TASK PROMPT » Please repeat exactly the lines from the one containing "Given: Click Dodaj" through the last line of the records, both included, and nothing else, leaving out any pictures.

Screenshot grounding data:
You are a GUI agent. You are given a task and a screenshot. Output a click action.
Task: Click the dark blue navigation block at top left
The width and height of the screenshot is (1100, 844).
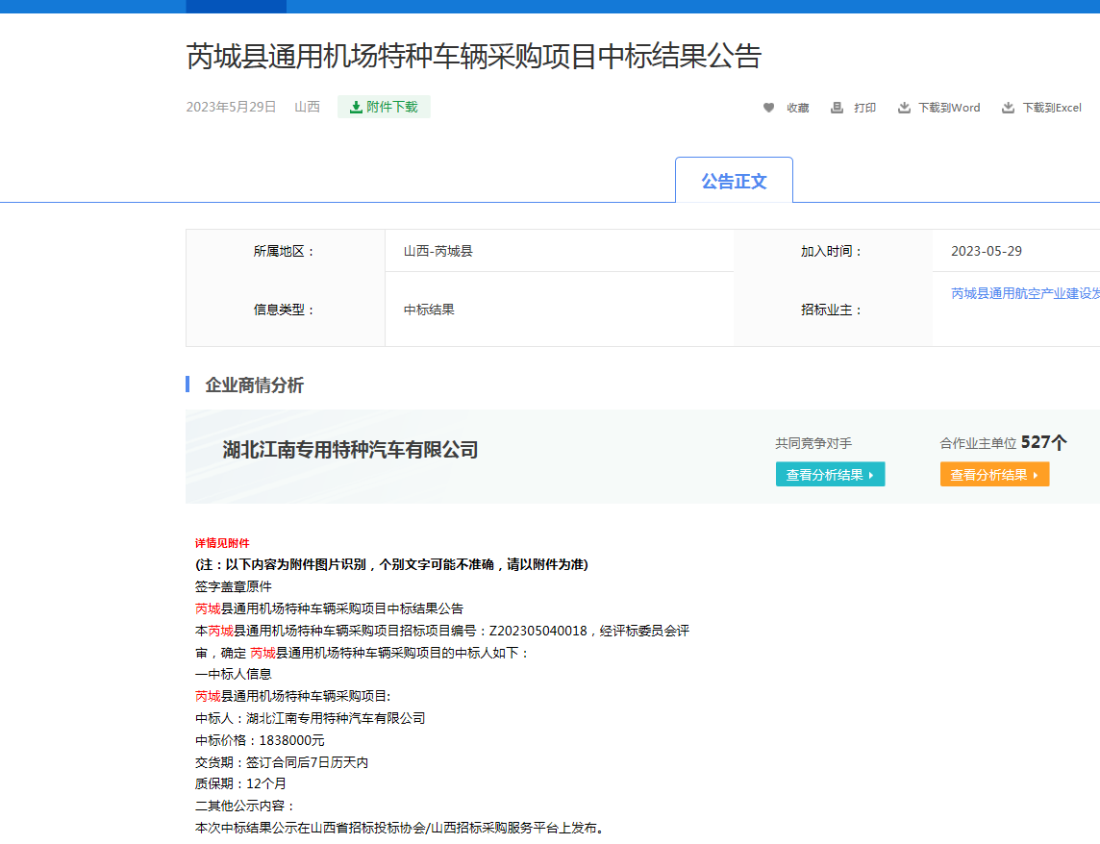(x=236, y=6)
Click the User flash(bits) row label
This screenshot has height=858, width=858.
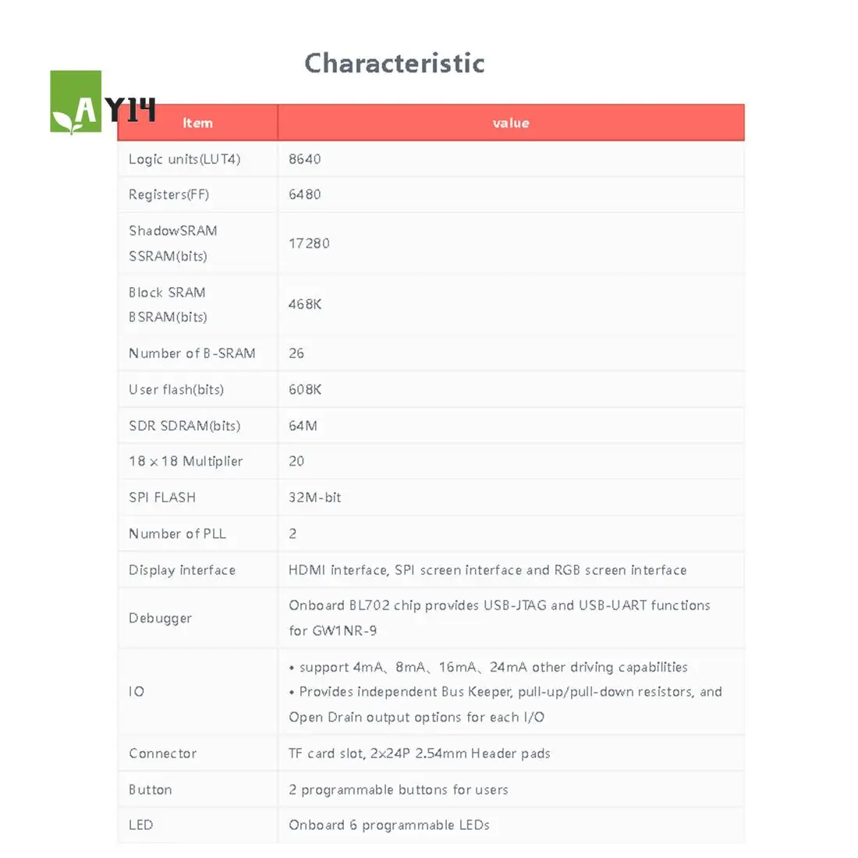tap(176, 389)
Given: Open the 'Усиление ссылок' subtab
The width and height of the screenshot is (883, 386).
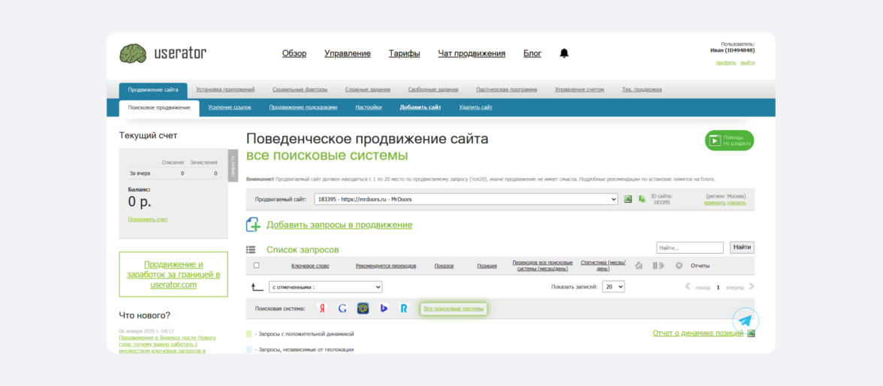Looking at the screenshot, I should tap(230, 107).
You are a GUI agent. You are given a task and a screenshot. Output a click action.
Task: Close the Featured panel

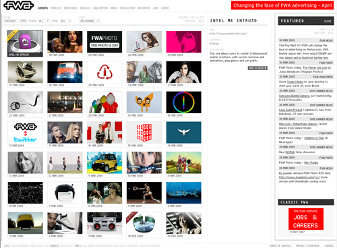328,21
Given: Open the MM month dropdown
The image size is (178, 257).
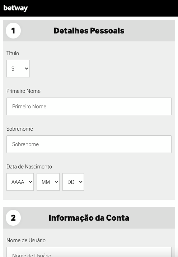Looking at the screenshot, I should pyautogui.click(x=48, y=182).
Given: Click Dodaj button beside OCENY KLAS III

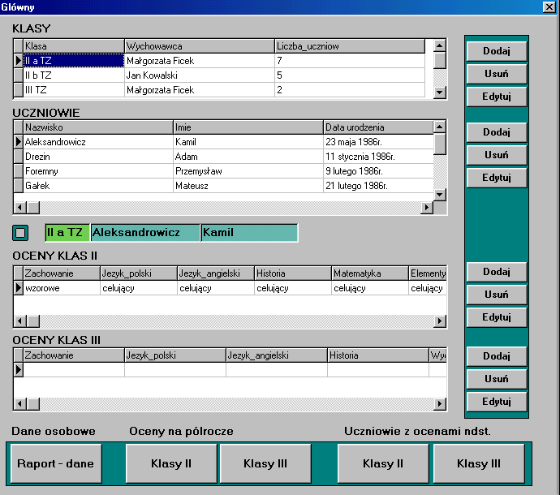Looking at the screenshot, I should pos(496,356).
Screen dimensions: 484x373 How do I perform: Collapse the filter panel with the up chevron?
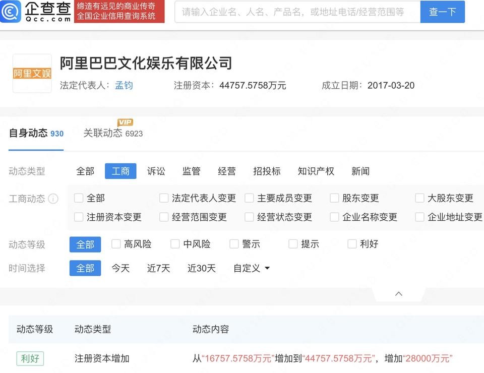pyautogui.click(x=398, y=294)
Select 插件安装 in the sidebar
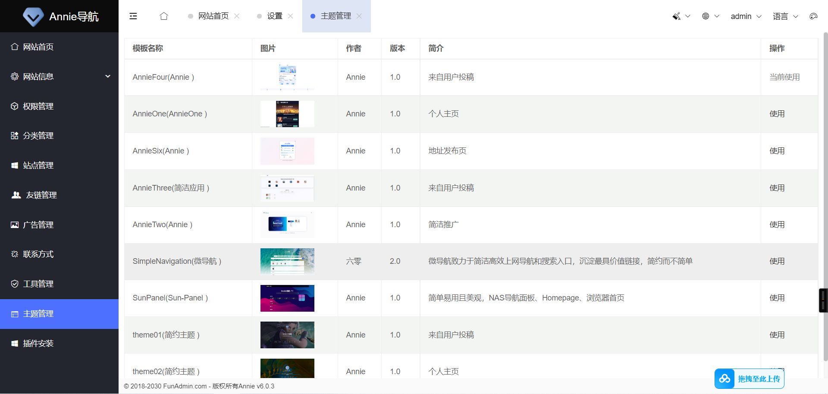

RESPONSE BELOW »
Given: Click Dodaj button beside OCENY KLAS III

Looking at the screenshot, I should pos(496,356).
Screen dimensions: 484x373 How do I perform: Collapse the filter panel with the up chevron?
pyautogui.click(x=398, y=294)
Select 插件安装 in the sidebar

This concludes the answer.